Her children arise and call her blessed;
her husband also, and he praises her:
Everyday. Well, almost everyday. I look forward to our conversations - long distance between states, between lives, between families. My mom ranks right up there on my list of people-worth-knowing. I call her almost everyday.
If she were a drink - she would be something bubbly, with a rich gold color, full of flavor, a little old-fashioned - a Vernor's ginger ale. If she were an item of clothes - she would be a jeans jacket - white denim - with a little bit of sparkle - dress up or dress down - comfortable and classic in any circumstance. She'd be the turquoise in a jewelry box - standing out like a blue sky - anchored to the earth - anchored to life and family.
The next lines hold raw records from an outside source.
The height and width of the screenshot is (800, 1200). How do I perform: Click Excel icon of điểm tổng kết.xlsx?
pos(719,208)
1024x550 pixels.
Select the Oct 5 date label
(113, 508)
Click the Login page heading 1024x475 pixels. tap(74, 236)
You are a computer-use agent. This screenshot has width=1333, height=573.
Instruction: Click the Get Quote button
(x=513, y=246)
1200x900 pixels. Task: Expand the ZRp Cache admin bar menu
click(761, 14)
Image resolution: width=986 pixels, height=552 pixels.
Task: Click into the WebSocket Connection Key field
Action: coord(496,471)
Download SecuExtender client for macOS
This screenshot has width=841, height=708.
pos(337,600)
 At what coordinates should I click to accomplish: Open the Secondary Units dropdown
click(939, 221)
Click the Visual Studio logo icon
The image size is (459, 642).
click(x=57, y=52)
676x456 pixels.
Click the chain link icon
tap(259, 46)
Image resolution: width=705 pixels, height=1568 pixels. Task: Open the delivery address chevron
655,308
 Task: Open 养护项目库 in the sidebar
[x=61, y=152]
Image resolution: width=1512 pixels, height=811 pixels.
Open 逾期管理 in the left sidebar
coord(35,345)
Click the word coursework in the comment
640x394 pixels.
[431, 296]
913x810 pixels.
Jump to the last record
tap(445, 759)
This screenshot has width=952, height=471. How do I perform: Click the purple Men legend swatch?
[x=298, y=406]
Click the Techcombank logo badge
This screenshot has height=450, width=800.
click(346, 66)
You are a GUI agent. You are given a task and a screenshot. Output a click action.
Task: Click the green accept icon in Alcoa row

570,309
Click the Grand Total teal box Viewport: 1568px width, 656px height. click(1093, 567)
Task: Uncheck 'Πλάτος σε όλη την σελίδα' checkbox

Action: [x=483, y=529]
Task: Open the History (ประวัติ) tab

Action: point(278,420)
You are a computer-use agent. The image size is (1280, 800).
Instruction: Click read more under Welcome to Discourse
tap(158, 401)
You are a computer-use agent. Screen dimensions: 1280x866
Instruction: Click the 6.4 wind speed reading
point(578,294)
Some days, my mother speaks of wishing she had done things differently when raising her four daughters. "Why?" I ask. "Would you change us?"
"No", she smiles. "No, I'm proud of all my girls."
Maybe we should have done things differently - to make her life easier. To give her less worry. She purposefully tried to be the very best mom she could be - maybe we should have tried as hard to be the very best daughters we could be...
My mother. Has forgiven us those nights of worry. Has forgiven us that frustration - children not listening, talking back, bad attitudes, and poor choices. My mother encourages. She celebrates. She learns and shares. She listens.
Day after day - phone call after phone call - we talk. We talk about ordinary, everyday things. Her volunteer work, my school. Family. Church and home. We talk about cars, and washing machines, about cleaning house and losing weight. We talk about exercise. We talk about friends. Books and movies. Kids. Everyday, we talk. Precious moments - priceless.
Years ago, when I was a fairly new mom, I wrote a poem about motherhood. It's kind of like two sides of a coin. I think I took my mother for granted - for a long time - not realizing the fierceness that was motherhood. Because I was on the receiving end. After my daughter was born, the coin flipped. Now I was doing the protecting; I was doing the worrying; I was singing the night-time songs; I was doing the planning and detailing of our everydays. This poem isn't about not receiving good mothering - it's about discovering what good mothering is all about... And the things I know about mothering - I learned those things from my mom.
I Never Knew
I never knew mother-love, mother-pride or gladness.
Never tasted mother-fear, nor drank of mother-sadness.
Living in the quiet heart of singing lullabies,
The pulling, lusty life-joy in a newborn baby’s cry.
I never touched the steely strength of mother-confidence,
Or suffered lonely outcome teaching independence.
The fierceness of protection, the glimmer of delight,
The pain, the thirst, the hunger, the ache to ‘make things right’.
Never noticed homey details, nor stopped to wonder ‘why’?
Never sensed the sacrifice inside a mother’s sigh.
I never thought I’d understand or feel the way I do
Till I became a mother...I simply never knew.
Heavenly Father, Lord of the Universe, thank you for my mother. Especially for my mother. Hold her in your hand and let her rest in your peace and in your love - let her feel your pride in her - in her life well done. Thank you for my mother.